We have also found that the relationship between the diversity of executive teams and the likelihood of financial outperformance has strengthened over time. Analysis we undertook in 2019 found that companies in the top quartile of gender diversity on executive teams were 25 per cent more likely to experience above-average profitability than peer companies in the fourth quartile. With such strong business and societal cases for achieving gender parity, the time is now for companies to start making active changes in the workplace.
Asia has seen modest and uneven progress, worsened by the pandemic
Countries across Asia Pacific have made some advances in recent decades to improve gender equality, but overall progress has been modest and the results uneven.
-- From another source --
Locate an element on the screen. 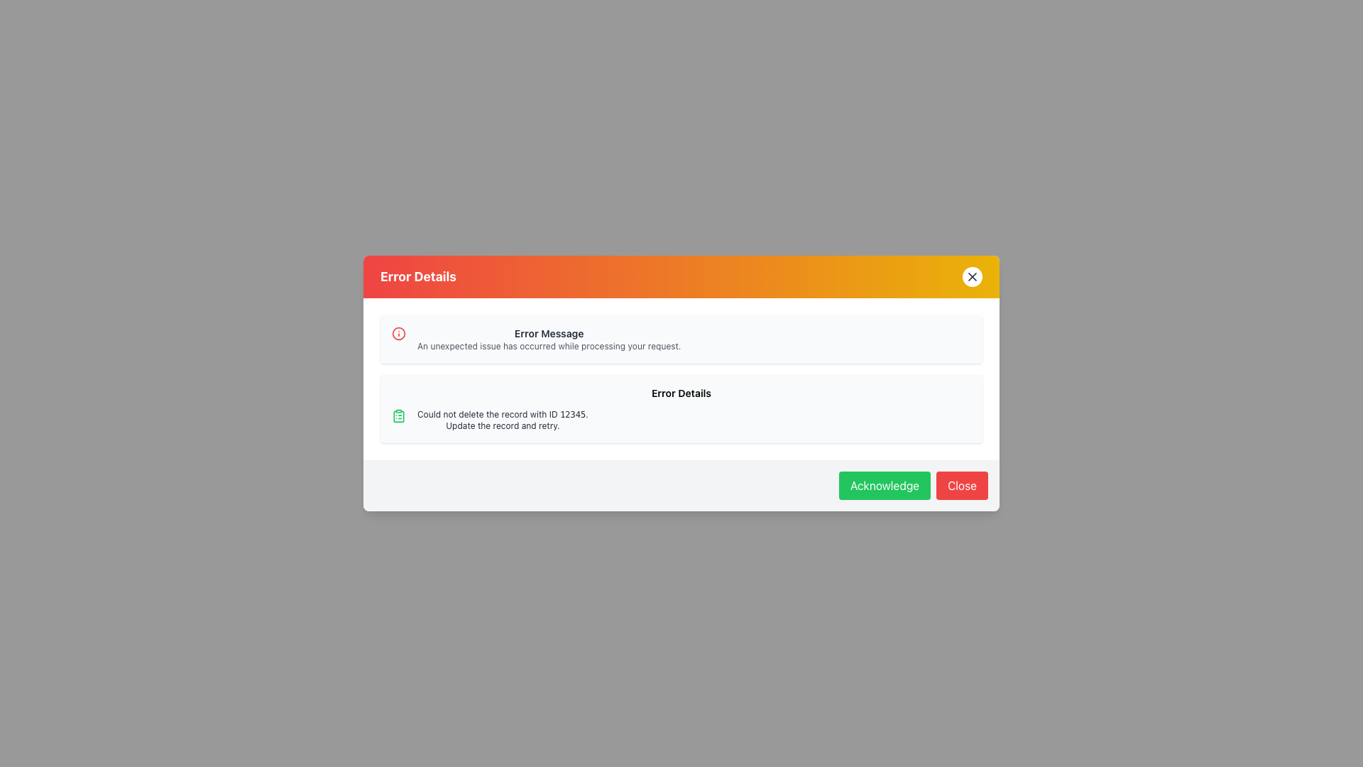 This screenshot has height=767, width=1363. text displayed in the Text Block located in the 'Error Details' section, which contains the message 'Could not delete the record with ID 12345.' and 'Update the record and retry.' is located at coordinates (503, 419).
In 2018, women made up 38 per cent of the labour force in Asia Pacific, contributing 36 per cent of combined GDP. By 2021, women’s participation in the work force has improved, but not everywhere. According to the International Labor Organisation, from 1990 to 2019, the female-to-male labor force participation ratio rose by ten percentage points in Japan and South Korea, nine percentage points in Malaysia, and five percentage points in Australia. But it has declined by six percentage points in China and by eight percentage points in India over the same period.
For both China and India, the decline reflects a complex web of related factors, including but not limited to challenges in accessing childcare, inequity in labour market conditions for men and women, and rising incomes. In the case of China, it is notable that despite the decline in labour force participation, women still contribute 41 per cent to GDP, the highest share in the Asia Pacific region.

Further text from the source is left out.